----- DATA -----
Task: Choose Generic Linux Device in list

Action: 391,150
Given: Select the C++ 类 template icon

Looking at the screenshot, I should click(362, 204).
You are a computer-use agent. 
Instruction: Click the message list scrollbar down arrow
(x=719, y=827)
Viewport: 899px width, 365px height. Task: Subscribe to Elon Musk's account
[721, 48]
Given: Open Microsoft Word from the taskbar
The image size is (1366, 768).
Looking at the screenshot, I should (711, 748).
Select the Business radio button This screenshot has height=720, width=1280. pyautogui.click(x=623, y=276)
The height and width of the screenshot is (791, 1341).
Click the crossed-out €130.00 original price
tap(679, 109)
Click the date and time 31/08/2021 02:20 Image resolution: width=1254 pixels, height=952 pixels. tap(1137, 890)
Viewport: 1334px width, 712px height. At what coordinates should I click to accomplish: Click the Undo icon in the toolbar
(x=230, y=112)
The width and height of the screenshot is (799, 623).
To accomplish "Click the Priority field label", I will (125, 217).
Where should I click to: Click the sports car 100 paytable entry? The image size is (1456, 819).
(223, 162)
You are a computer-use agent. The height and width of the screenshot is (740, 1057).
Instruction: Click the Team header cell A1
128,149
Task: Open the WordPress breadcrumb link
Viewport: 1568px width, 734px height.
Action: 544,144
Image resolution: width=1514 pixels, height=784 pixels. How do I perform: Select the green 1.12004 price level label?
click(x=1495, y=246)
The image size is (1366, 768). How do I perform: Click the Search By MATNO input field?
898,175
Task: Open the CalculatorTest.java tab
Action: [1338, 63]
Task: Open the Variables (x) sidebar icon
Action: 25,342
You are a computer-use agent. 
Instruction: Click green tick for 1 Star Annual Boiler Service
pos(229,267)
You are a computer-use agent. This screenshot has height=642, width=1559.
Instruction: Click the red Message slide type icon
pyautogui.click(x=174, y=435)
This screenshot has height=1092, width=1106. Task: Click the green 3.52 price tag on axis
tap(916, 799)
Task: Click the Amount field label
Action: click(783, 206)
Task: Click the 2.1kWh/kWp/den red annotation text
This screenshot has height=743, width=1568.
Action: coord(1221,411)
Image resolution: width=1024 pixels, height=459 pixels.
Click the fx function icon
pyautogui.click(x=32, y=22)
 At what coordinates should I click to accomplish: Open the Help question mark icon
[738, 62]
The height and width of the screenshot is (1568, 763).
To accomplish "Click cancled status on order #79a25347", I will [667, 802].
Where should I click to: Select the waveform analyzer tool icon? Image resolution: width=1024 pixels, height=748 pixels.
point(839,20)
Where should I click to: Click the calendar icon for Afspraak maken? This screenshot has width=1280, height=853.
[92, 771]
-----
EXERCISE DIRECTIONS — Considering only lines that contain the word "agent", say how many there are in the data, with no other text.

SOLUTION BELOW — 4